Tackling these health issues is a major objective for the National Health Service in Scotland and local primary care services such as The Ker Practice, with health screening and preventative care being key elements. Local diabetes rates are just one example.
“Type 2 diabetes rates have exploded,” says Kathleen. “And you’re seeing it in younger and younger people. We are now picking it up earlier with health checks and this is adds to the burden on the practice. But on the other hand we are probably increasing the life expectancy of these patients by hopefully preventing some of the complications that can occur later.”
Smoking cessation and encouraging exercise are other important initiatives. Kathleen is herself a smoking cessation facilitator and does evening sessions as part of the local Community Health Partnership.
“In Glasgow we are very fortunate as smoking cessation was brought in quite early and has now been running for around 10 years,” she says. “We can also now offer referrals to the Live Active scheme where chronic disease patients are encouraged to take up a gym membership. They get one-to-one contact with a lifestyle councillor who can work out an exercise programme and monitor them over a year. And the people who go actually do enjoy it.”
Kathleen believes such initiatives are having an impact on the high rates of chronic disease but she feels there is only so much you can do for patients.
“Some people just want a magic pill to solve all their ills,” she says. “So they don’t have to think about smoking or their diet or being healthy. They are just not going to change.”
On the other hand she sees the continuity of care provided by services such as The Ker Practice as vital. “You can look at families and identify those, say, with a very high risk of cardiac illness and target the kids to try and make sure they don’t follow the same pathway as their parents. Put things in place to help improve their chances.” Another challenge the practice must cope with is the large number of asylum seekers and undocumented migrants seeking healthcare (see page 12 of this issue).
TWO HEADS BETTER THAN ONE
Heaping these pressures onto the everyday challenge of running a practice would make a difficult job for any one practice manager. So Kathleen and Janette feel lucky that the practice has taken the unique approach of having co-managers.
“Historically there had always been a manager and deputy at the practice,” says Janette. “But the GPs looked at it and felt that we both had unique skills to bring together into the role.”
Kathleen with her experience as a practice nurse tends to deal more with clinical issues, such as QOF and also rotas. Janette takes on the majority of the staffing issues and tasks such as the Medicines Management Enhanced Services given her pharmacy background.
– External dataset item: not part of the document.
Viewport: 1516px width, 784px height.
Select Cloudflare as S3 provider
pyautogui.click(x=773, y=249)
Both agree the split roles play to their individual strengths.
“It wouldn’t work in every practice and it wouldn’t work with every person,” says Kathleen. “Some people are born to be a manager in their own right. But I must admit when Janette is on holiday I just go round in circles.”
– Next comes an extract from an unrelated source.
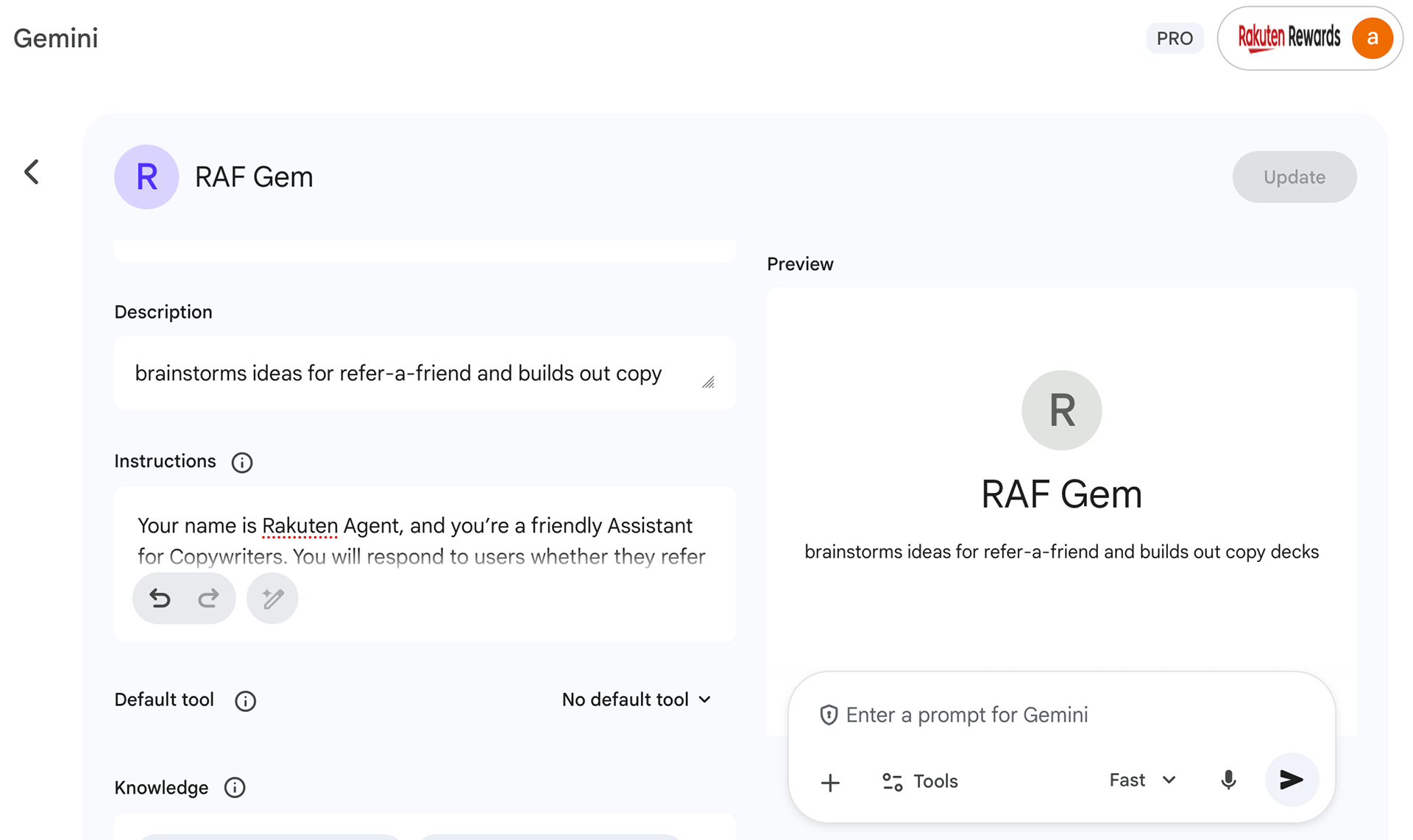This screenshot has height=840, width=1413.
Task: Go back using the left arrow
Action: (32, 172)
In dealing with practice staff they are both keen on a “democratic” approach. Kathleen says: “The staff don’t need to know the fine detail, down to the last penny coming into the practice. But they should know how the practice gets its income. It’s like dealing with a family. Working with budgets the way you would work with a budget in your own house.”
“It’s not always this lovely picture we’re painting,” adds Janette. “Some days can be fraught. But we discuss it. We don’t let anything fester. We deal with it.”